Voorts missen de leden van de ChristenUnie-fractie een aantal substantiële beleidsaanbevelingen op basis van de onderzoeksbevindingen. Dat is jammer omdat WTW een reputatie op dit gebied heeft en gegeven het grote politieke en maatschappelijke belang van het onderwerp. De conclusies zijn primair een samenvatting van de belangrijkste bevindingen. Is dit niet een gemiste kans, zo vragen deze leden.
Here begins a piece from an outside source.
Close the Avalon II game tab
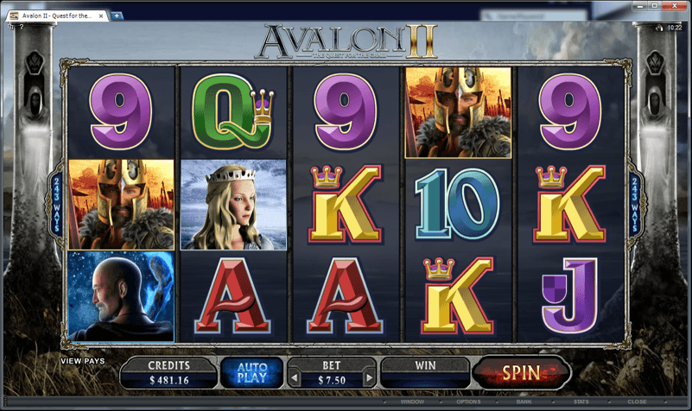Screen dimensions: 692x411 pos(100,16)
De uitkomsten van het onderzoek geven als zodanig geen aanleiding voor een substantiële aanpassing van de met de Wet aanpassing financieel toetsingskader getroffen maatregelen. Deze blijken goeddeels het beoogde effect te sorteren. Aandachtspunten zijn de lage premiedekkingsgraad bij een deel van de fondsen en de optimistische rendementsverwachtingen in veel herstelplannen. Het is te vroeg om hieraan conclusies te verbinden voor het effect op de solvabiliteit van de fondsen en voor de evenwichtige belangenafweging. Het verband tussen premies en ambitie en de verdeling van mee- en tegenvallers zijn bovendien belangrijke elementen voor de vernieuwing van het pensioenstelsel. Ik acht het niet wenselijk om vooruit te lopen op onderwerpen waarover in het kader van die vernieuwing nog een richting moet worden bepaald.

Ten aanzien van de haalbaarheidstoets, de reële dekkingsgraad en de beleidsdekkingsgraad kom ik dit jaar met voorstellen, na overleg met fondsen en toezichthouders.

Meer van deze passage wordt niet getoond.